* [Your task] Copy exactly, please, the line that has "Gateway Family Health Center (413, 709)" in it along with every line after it to the end of the listing.

* [Information given]
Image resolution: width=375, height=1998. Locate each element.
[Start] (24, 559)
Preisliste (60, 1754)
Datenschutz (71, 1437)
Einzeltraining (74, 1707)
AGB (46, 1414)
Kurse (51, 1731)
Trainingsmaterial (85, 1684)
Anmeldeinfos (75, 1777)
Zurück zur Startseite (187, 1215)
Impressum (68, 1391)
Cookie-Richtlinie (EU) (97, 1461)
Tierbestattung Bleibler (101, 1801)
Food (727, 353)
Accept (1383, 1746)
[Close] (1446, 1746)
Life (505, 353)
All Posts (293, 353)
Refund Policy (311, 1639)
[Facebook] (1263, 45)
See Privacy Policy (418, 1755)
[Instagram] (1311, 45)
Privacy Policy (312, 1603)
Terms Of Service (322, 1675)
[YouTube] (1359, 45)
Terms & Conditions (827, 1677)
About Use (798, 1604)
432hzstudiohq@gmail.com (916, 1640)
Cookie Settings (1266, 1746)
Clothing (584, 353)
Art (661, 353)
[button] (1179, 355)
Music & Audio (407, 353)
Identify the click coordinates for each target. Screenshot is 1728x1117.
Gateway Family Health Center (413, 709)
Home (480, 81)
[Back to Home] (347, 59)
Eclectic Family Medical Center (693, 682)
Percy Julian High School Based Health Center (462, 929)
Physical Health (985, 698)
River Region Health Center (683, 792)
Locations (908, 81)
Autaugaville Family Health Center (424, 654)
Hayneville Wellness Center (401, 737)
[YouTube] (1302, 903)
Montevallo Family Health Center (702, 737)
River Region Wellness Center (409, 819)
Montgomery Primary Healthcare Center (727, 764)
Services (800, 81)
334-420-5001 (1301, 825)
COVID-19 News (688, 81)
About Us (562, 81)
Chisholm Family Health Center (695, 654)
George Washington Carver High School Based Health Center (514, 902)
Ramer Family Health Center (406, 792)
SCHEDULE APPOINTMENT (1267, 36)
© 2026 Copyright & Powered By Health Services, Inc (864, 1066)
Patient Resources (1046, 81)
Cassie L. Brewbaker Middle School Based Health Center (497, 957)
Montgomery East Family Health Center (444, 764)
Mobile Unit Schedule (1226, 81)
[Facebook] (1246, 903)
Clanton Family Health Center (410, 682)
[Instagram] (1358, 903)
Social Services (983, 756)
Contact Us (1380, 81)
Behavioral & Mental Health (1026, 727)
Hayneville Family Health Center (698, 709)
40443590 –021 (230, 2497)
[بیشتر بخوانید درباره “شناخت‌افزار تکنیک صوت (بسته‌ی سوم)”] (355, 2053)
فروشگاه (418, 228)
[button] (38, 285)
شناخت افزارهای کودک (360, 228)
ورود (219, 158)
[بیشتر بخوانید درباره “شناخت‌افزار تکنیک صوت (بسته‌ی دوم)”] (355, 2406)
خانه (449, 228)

* [Answer to the problem]
Gateway Family Health Center (413, 709)
Home (480, 81)
[Back to Home] (347, 59)
Eclectic Family Medical Center (693, 682)
Percy Julian High School Based Health Center (462, 929)
Physical Health (985, 698)
River Region Health Center (683, 792)
Locations (908, 81)
Autaugaville Family Health Center (424, 654)
Hayneville Wellness Center (401, 737)
[YouTube] (1302, 903)
Montevallo Family Health Center (702, 737)
River Region Wellness Center (409, 819)
Montgomery Primary Healthcare Center (727, 764)
Services (800, 81)
334-420-5001 (1301, 825)
COVID-19 News (688, 81)
About Us (562, 81)
Chisholm Family Health Center (695, 654)
George Washington Carver High School Based Health Center (514, 902)
Ramer Family Health Center (406, 792)
SCHEDULE APPOINTMENT (1267, 36)
© 2026 Copyright & Powered By Health Services, Inc (864, 1066)
Patient Resources (1046, 81)
Cassie L. Brewbaker Middle School Based Health Center (497, 957)
Montgomery East Family Health Center (444, 764)
Mobile Unit Schedule (1226, 81)
[Facebook] (1246, 903)
Clanton Family Health Center (410, 682)
[Instagram] (1358, 903)
Social Services (983, 756)
Contact Us (1380, 81)
Behavioral & Mental Health (1026, 727)
Hayneville Family Health Center (698, 709)
40443590 –021 (230, 2497)
[بیشتر بخوانید درباره “شناخت‌افزار تکنیک صوت (بسته‌ی سوم)”] (355, 2053)
فروشگاه (418, 228)
[button] (38, 285)
شناخت افزارهای کودک (360, 228)
ورود (219, 158)
[بیشتر بخوانید درباره “شناخت‌افزار تکنیک صوت (بسته‌ی دوم)”] (355, 2406)
خانه (449, 228)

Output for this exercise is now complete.